– XIX –
—¿Vamos por la segunda, Dante? —pregunta Pablo.
—Vamos, pero tenga cuidado. No vaya a ser que esa segunda bala en lugar de terminar en su mano termine en su frente.
Pablo acepta. Necesita fingir que se siente cómodo con el juego. Es evidente que, con su amenaza, Santana intentó ponerlo nervioso y no va a darle el gusto. Si lo hiciera, él podría sentir que domina la situación y volvería a ser ese rival calculador y brillante al que Pablo no quiere enfrentar. Por eso, juega con el proyectil entre sus dedos mientras aparenta pensar.

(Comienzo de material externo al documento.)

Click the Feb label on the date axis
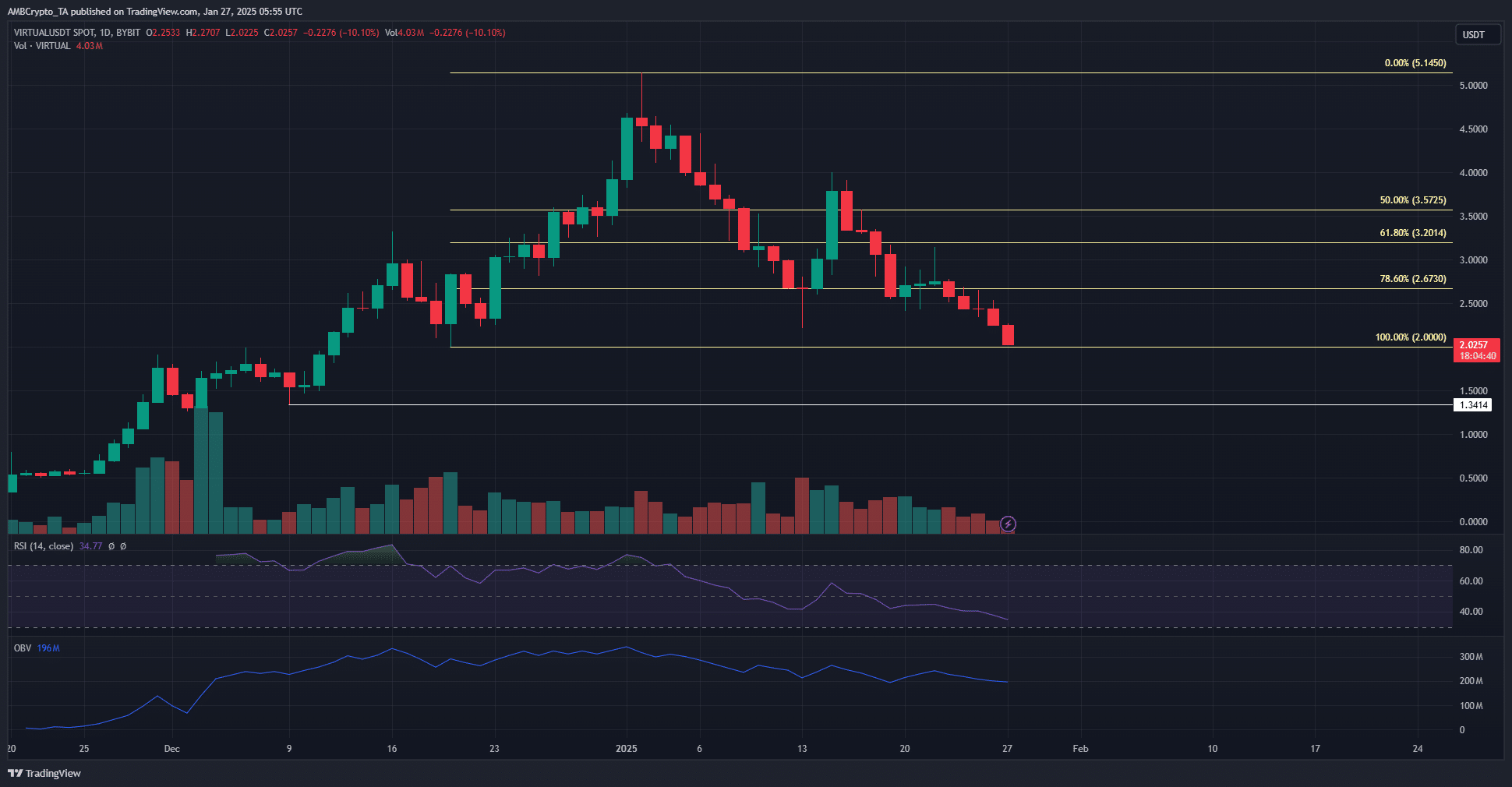1080,749
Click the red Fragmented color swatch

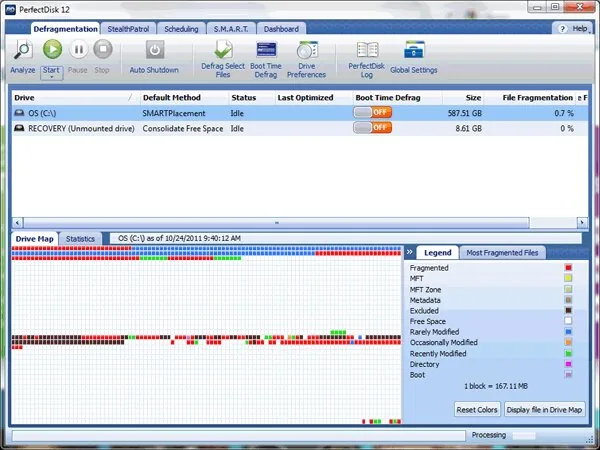point(568,268)
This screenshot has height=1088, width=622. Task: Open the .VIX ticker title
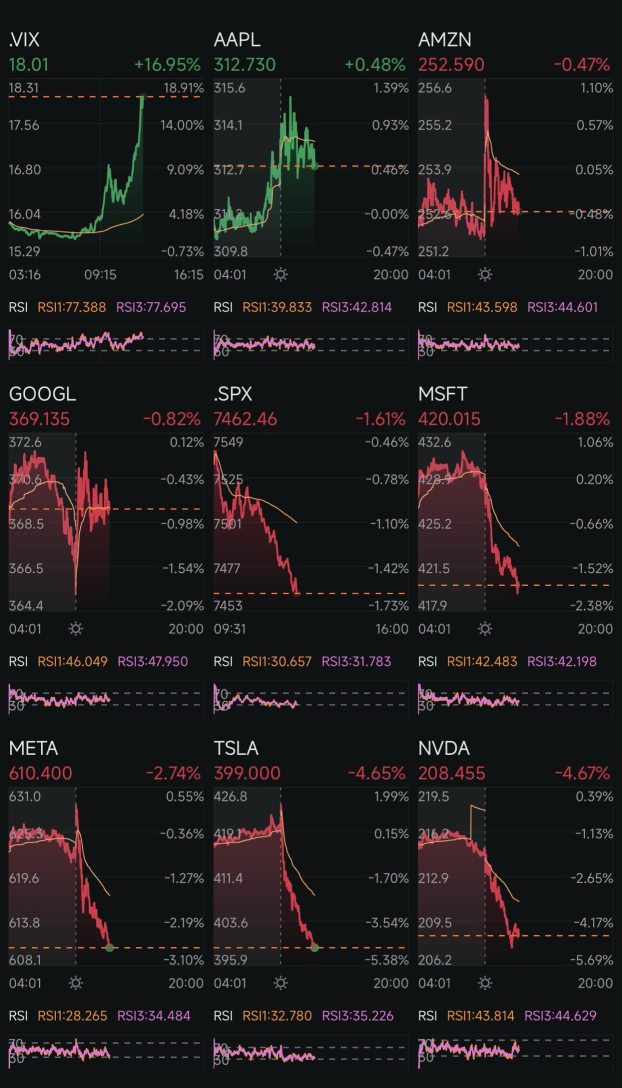pos(24,40)
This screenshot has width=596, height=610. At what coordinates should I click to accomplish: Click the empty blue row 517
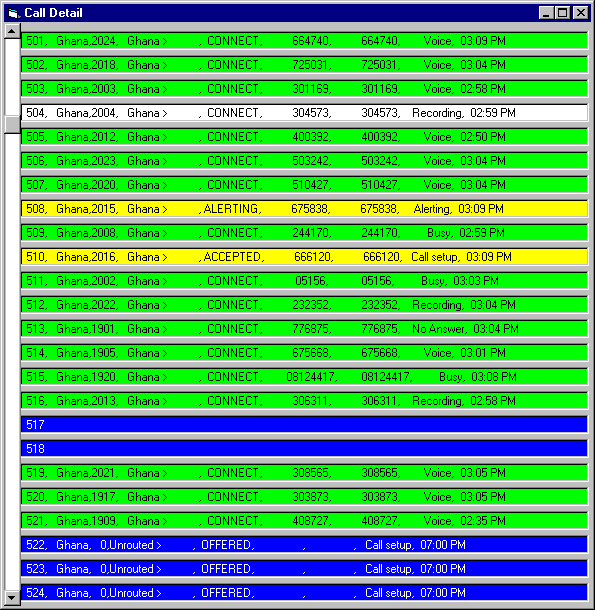pos(304,424)
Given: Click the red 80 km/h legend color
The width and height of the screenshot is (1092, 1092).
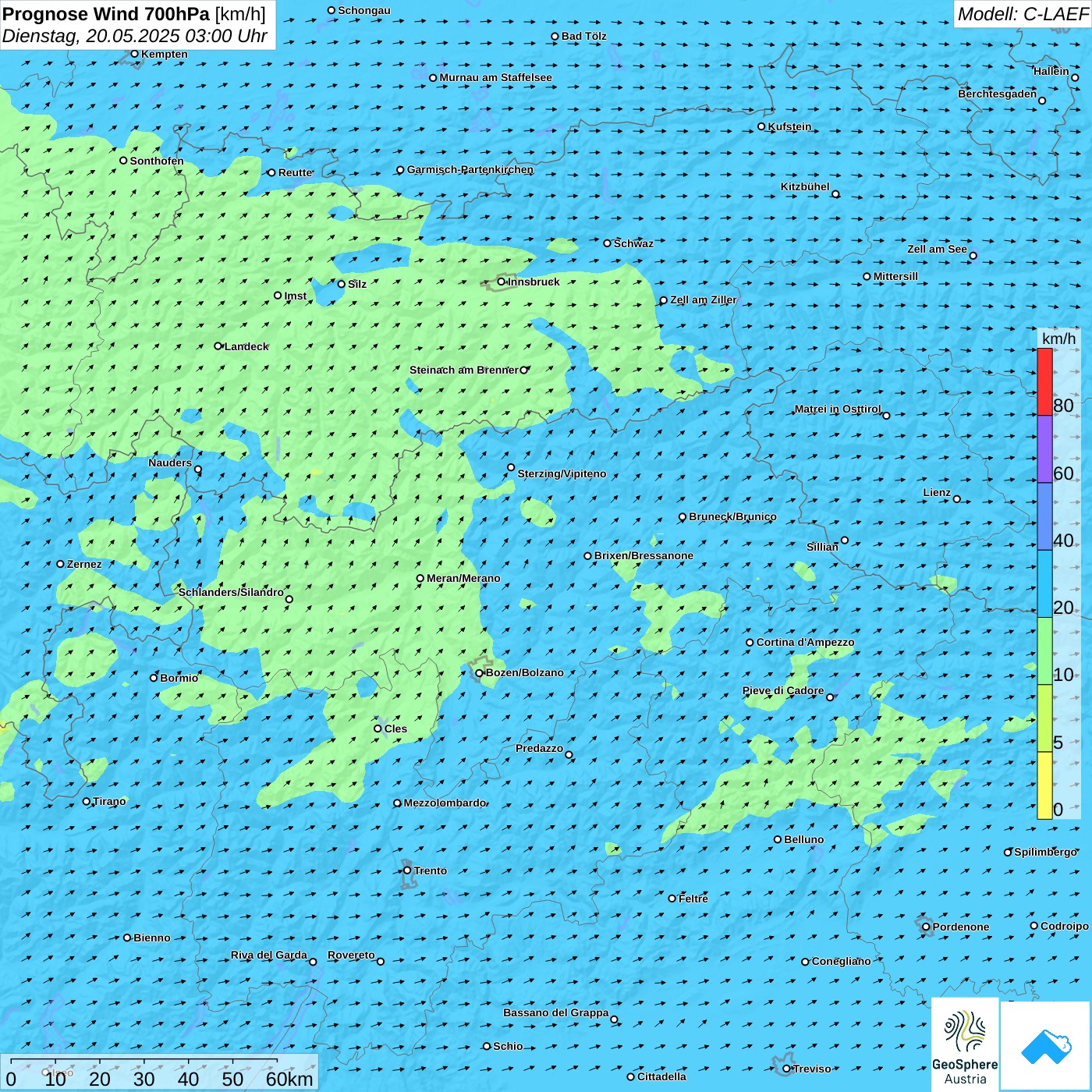Looking at the screenshot, I should pyautogui.click(x=1044, y=381).
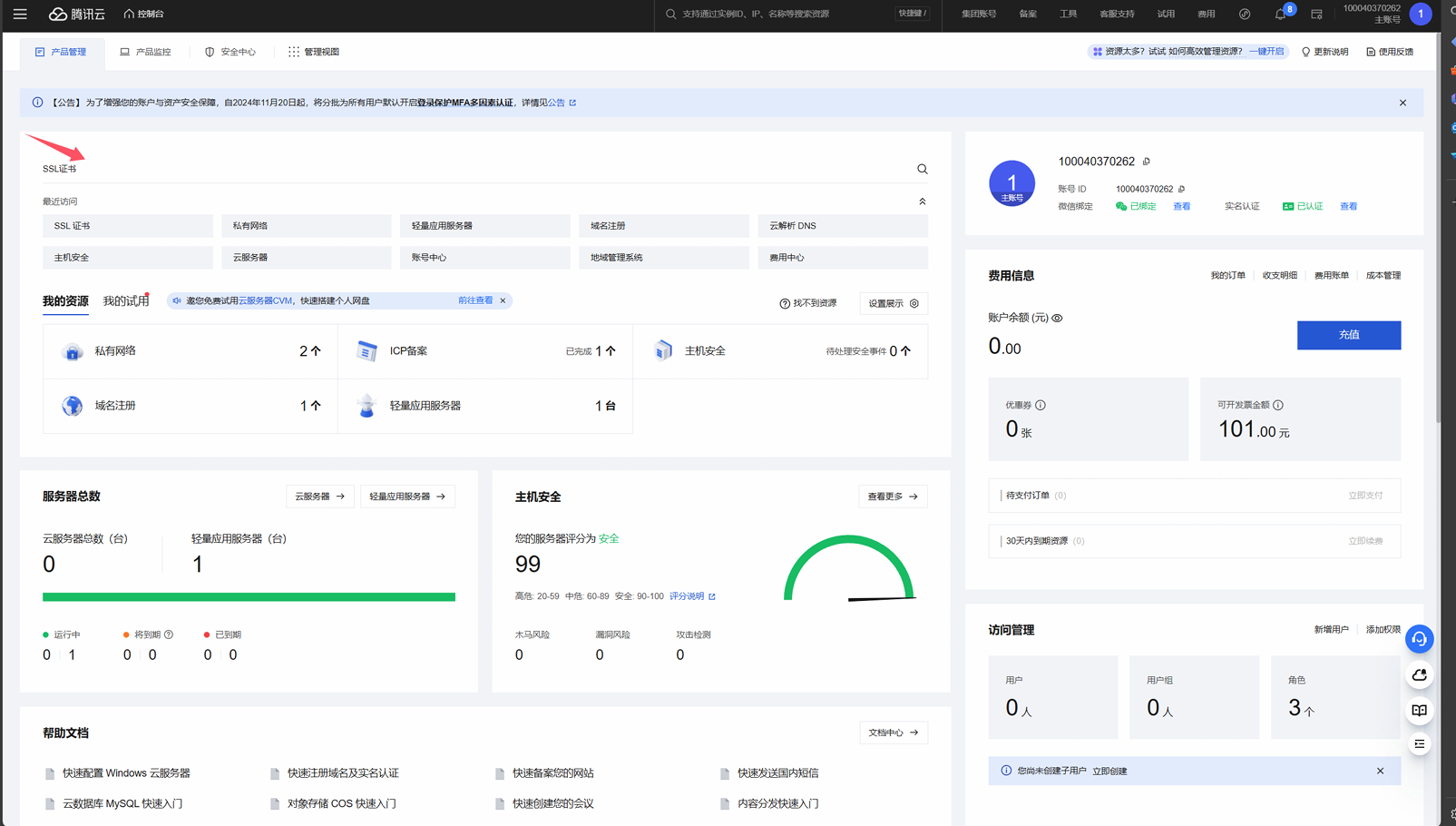
Task: Dismiss the 云服务器CVM trial invitation tip
Action: click(x=503, y=300)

—Bueno, sigamos con Sofía, la víctima más previsible de la trama. Tanto que un hombre de tu inteligencia debería haberla descartado, pero no pudiste hacerlo. Al principio pensé que se trataba de un tema de celos, pero lo descarté enseguida.
—¿Por qué?
—Porque jamás la sentiste una rival. Estabas demasiado convencido de que eras el amor de Hernán. Aun así, te molestaba la libertad con que ella compartía sus amigos, su familia y su mundo luminoso. Sofía caminaba con él de su mano a la vista de todos, mientras que vos debías permanecer escondido entre las sombras. —Pausa—. Si mi memoria no falla, le contaste a José que Hernán nunca te había dado el derecho de invadir su mundo, y recuerdo la angustia que sentiste cuando fingió no conocerte a la salida de la facultad. Imagino que pensaste que no haría lo mismo con su novia. Como dijiste en sesión, tenías la esperanza de que, llegado el momento, su familia te aceptaría, pero no fue así. En cambio, a ella la adoraban y le daban un lugar de privilegio. Tenía, incluso, el derecho a que hubiera una foto suya en el departamento de Palermo. Foto que vos te encargaste de esconder en un cajón. —Lo observa y percibe algunos movimientos involuntarios y tensos. Debe andar con cuidado—. Así que descarté el tema de los celos y comprendí que lo tuyo era otra cosa: rabia. Vos no estabas dispuesto a compartirlo con nadie y Hernán no solo le dedicaba tiempo, sino que, incluso, la mostraba en todas partes y la llevaba de vacaciones. Es posible que no la hubiera amado, es cierto, pero al igual que Sibyl Vane, Sofía fue quien desató la tragedia.
El joven lo ha escuchado con atención, y se dispone a interrogarlo.
—¿Y si es verdad que no quería que nada se interpusiera entre nosotros, por qué no maté también a sus padres?
Pablo sonríe.
—No me subestimes, Dante. A ellos les diste la muerte más dolorosa de todas, la que queda en manos del tiempo. Un tiempo en que, ni por un minuto, dejarán de sentir la angustia y la culpa que les cabe por el «suicidio» de su hijo. Y ni siquiera debías tomarte el trabajo de enviarles un libro. ¿Para qué, si la biblioteca entera de Hernán está al alcance de su mano? Allí están las pruebas de todo, pero jamás tendrán la capacidad de descubrirlas. Toda una obra maestra de tu parte.
—Gracias. Le confieso que el juego comienza a ponerse interesante y, antes de otorgarle el punto, me gustaría hacerle una pregunta más. ¿Cuándo cree que tomé la decisión de matar a Sofía?
Su pulso se acelera. Duda. Aun así, intenta que su voz suene segura.
—Cuando Hernán te contó que le había pedido que se fuera a vivir con él. Esa sí era una idea que no podías soportar. Estoy seguro de que no pudiste evitar fantasear con el momento en que ella entrara en esa casa y fuera recibida como una princesa. Es comprensible que eso te pusiera furioso y te haya empujado a tomar la decisión de asesinarla. Sin embargo, debo decir algo en su defensa. —Lo mira—. Ella rechazó esa propuesta.
—¿Qué?
—Sí, algo que nunca tuviste oportunidad de saber. Así que, como ves, Sofía no era un impedimento para que ustedes estuvieran juntos y, por lo tanto, no merecía el castigo. De todos modos, a esta altura es un detalle intrascendente en nuestro juego, ¿no?
—Por supuesto. Usted sabe que, aunque la condena haya sido injusta, nadie puede ser juzgado dos veces por el mismo crimen.
Rouviot ratifica y, seguro de su alegato, extiende la mano en la que guarda el proyectil y, luego de repetir el procedimiento anterior, Dante deposita con suavidad una segunda bala en su palma.